## Passage provided
* * * * * * *

A Better Way to See Prostate Cancer
Traditionally, a prostate biopsy is performed with an ultrasound. A probe called a transducer is inserted in the rectum to obtain images of the prostate’s anatomy. If suspicious lesions are detected, a needle is advanced through the wall of the rectum into the prostate to extract tiny tissue samples. A minimum of 12 samples is needed. At best it’s a scattershot approach: not all prostate cancers are visible with ultrasound.
Prostate MRI (magnetic resonance imaging) is improving the odds of finding hidden cancer.
(Pictured left: Prostate MRI images show a suspicious lesion outlined using the fusion software. Photo credit: Anup Shetty, MD.)
“MRI provides guidance for the ultrasound biopsy,” says Kathryn Fowler, MD, assistant professor of radiology. “Prostate biopsy is still technically an ultrasound-guided procedure, however, the findings from the MRI are fused with the ultrasound images to provide exact coordinates for sampling the region of interest.” Translation: It’s more accurate.

* * * * * * *

## Tasks to complete
1. Quote the stretch of the prostate cancer article from "A Better Way" through "Anup Shetty, MD.)".
2. In the prostate cancer article, what is the minimum number of tissue samples a prostate biopsy needs?

Items from a data source:
* * * * * * *

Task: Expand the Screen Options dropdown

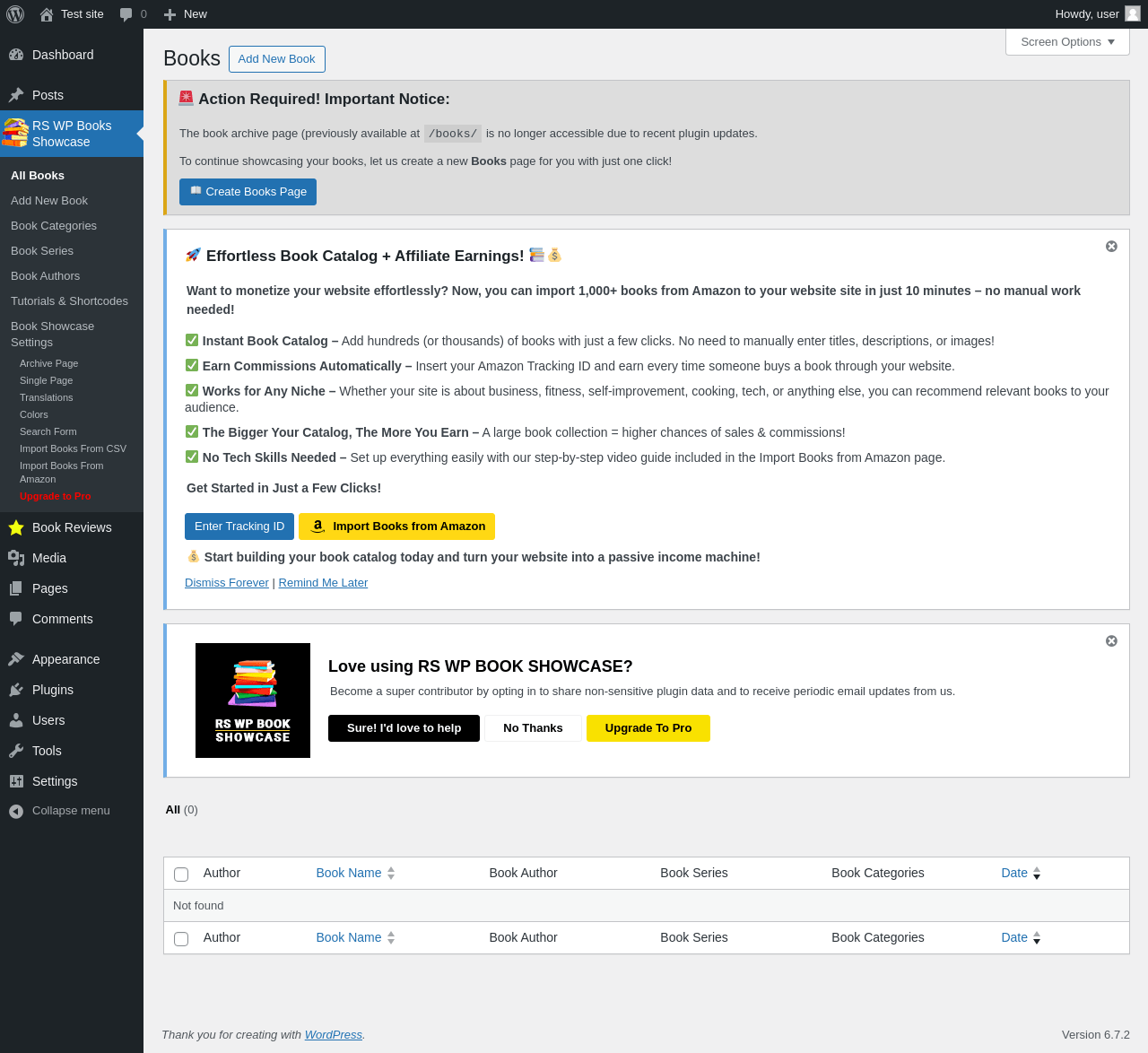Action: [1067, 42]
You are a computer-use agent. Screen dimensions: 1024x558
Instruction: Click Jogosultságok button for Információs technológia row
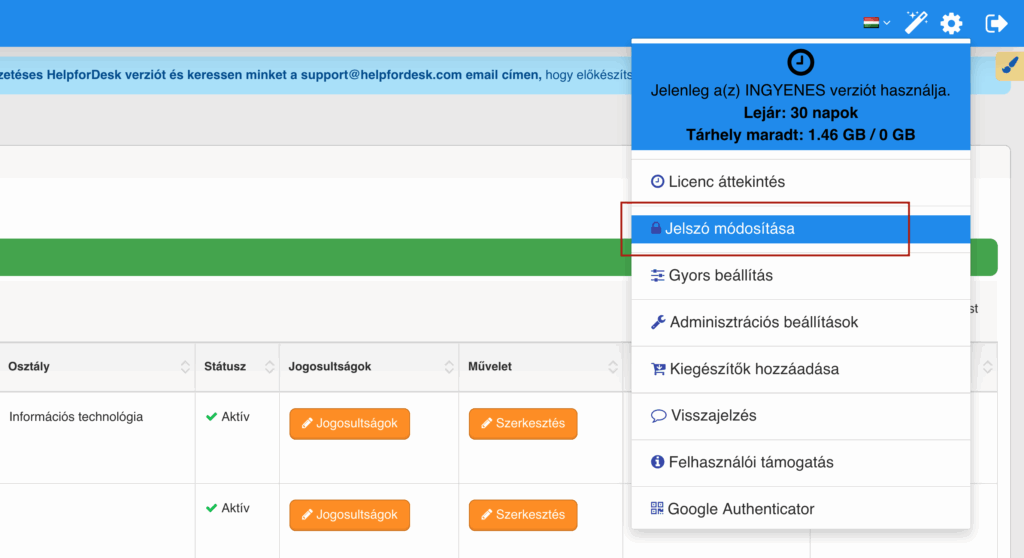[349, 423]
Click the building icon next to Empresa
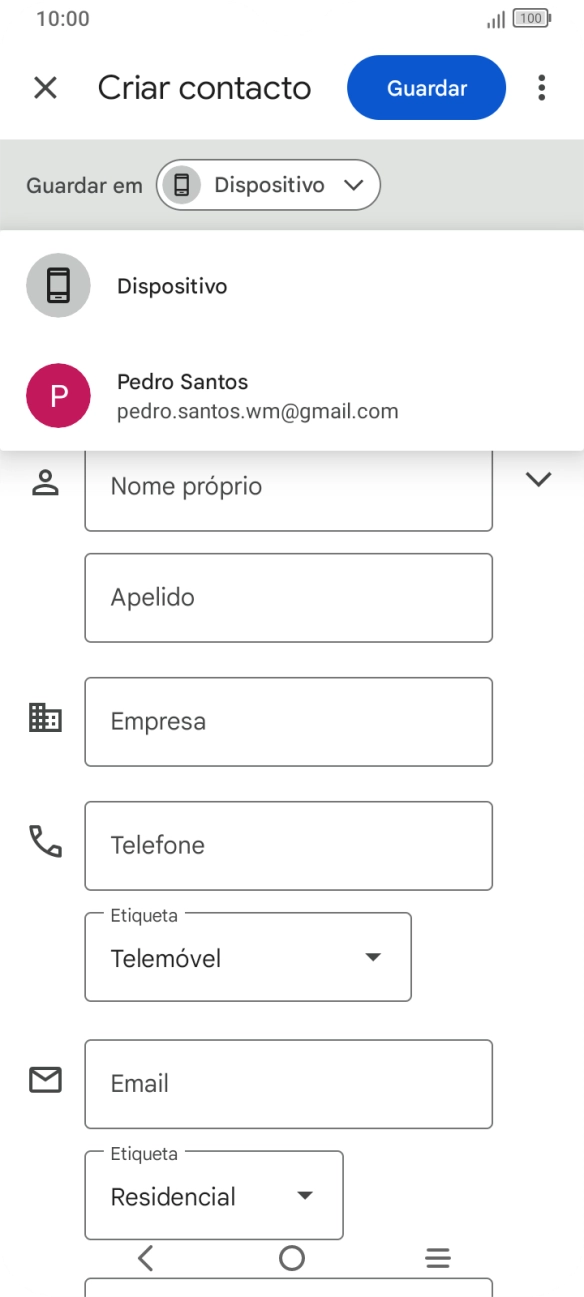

* * * * * * *

## Your written answers
1.
A Better Way to See Prostate Cancer
Traditionally, a prostate biopsy is performed with an ultrasound. A probe called a transducer is inserted in the rectum to obtain images of the prostate’s anatomy. If suspicious lesions are detected, a needle is advanced through the wall of the rectum into the prostate to extract tiny tissue samples. A minimum of 12 samples is needed. At best it’s a scattershot approach: not all prostate cancers are visible with ultrasound.
Prostate MRI (magnetic resonance imaging) is improving the odds of finding hidden cancer.
(Pictured left: Prostate MRI images show a suspicious lesion outlined using the fusion software. Photo credit: Anup Shetty, MD.)

2. At least 12 samples.